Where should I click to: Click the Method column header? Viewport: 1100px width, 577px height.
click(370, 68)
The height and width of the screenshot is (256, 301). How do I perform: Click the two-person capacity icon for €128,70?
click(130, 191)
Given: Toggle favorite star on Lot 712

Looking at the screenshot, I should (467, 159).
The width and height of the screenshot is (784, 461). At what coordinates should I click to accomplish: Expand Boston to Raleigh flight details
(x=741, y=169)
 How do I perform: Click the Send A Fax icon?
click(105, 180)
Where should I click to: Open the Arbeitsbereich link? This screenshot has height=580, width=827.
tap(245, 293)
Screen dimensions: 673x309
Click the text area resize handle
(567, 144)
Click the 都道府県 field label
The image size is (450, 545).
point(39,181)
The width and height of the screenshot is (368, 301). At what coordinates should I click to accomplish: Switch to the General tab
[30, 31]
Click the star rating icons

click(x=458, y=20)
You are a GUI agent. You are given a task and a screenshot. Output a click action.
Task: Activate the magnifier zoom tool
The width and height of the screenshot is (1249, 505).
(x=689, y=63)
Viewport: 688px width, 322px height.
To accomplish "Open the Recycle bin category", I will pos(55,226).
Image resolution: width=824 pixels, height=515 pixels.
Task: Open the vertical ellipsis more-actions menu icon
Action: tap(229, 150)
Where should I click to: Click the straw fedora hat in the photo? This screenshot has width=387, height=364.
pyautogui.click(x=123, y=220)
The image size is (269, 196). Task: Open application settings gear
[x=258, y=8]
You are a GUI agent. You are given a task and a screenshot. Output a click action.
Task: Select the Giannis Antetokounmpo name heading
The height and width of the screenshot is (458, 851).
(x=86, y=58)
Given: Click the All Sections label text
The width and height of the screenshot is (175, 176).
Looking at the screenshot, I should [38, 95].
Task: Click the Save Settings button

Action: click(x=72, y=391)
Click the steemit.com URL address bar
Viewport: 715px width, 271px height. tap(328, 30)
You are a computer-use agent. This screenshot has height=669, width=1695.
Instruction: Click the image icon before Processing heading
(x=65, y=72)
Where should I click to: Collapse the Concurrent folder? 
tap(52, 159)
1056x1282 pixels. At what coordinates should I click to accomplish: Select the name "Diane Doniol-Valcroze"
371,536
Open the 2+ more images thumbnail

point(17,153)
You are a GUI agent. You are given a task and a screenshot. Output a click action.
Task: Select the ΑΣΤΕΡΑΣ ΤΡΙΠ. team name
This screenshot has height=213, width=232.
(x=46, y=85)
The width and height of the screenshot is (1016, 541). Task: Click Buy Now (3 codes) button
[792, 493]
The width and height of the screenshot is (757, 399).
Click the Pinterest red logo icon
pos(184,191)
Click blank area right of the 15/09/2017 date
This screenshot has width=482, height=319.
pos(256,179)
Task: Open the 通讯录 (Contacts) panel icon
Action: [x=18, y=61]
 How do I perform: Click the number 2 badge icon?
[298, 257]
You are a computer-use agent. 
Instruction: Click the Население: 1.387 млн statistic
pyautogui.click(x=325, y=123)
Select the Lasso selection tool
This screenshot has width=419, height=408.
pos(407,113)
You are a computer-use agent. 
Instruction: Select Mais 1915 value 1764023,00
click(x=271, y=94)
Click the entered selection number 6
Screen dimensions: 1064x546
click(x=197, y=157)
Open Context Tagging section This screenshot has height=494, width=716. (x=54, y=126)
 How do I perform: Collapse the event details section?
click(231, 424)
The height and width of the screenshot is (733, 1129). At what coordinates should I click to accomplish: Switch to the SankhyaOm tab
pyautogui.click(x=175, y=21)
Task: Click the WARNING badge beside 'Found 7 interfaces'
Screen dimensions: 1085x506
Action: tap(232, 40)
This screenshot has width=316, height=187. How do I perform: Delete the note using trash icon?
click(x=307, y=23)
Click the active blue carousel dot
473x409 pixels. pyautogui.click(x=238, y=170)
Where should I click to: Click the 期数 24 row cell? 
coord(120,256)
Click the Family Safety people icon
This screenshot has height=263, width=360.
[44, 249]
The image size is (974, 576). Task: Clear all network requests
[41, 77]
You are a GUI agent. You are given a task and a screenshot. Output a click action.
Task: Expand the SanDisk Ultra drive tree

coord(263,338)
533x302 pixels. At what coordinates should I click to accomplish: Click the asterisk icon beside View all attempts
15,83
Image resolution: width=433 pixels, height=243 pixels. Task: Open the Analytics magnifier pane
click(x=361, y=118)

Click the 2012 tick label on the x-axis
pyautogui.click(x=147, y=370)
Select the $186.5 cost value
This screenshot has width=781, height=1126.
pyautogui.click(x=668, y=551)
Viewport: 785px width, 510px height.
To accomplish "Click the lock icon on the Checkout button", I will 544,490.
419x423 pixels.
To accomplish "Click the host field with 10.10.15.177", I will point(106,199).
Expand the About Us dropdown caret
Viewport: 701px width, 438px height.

◆ ◆ ◆ ◆ ◆ ◆ ◆

## Your assignment
Search the records above for the string "field". Report each line that has it.

## Written solution
Click the 都道府県 field label
To accomplish "Click the host field with 10.10.15.177", I will point(106,199).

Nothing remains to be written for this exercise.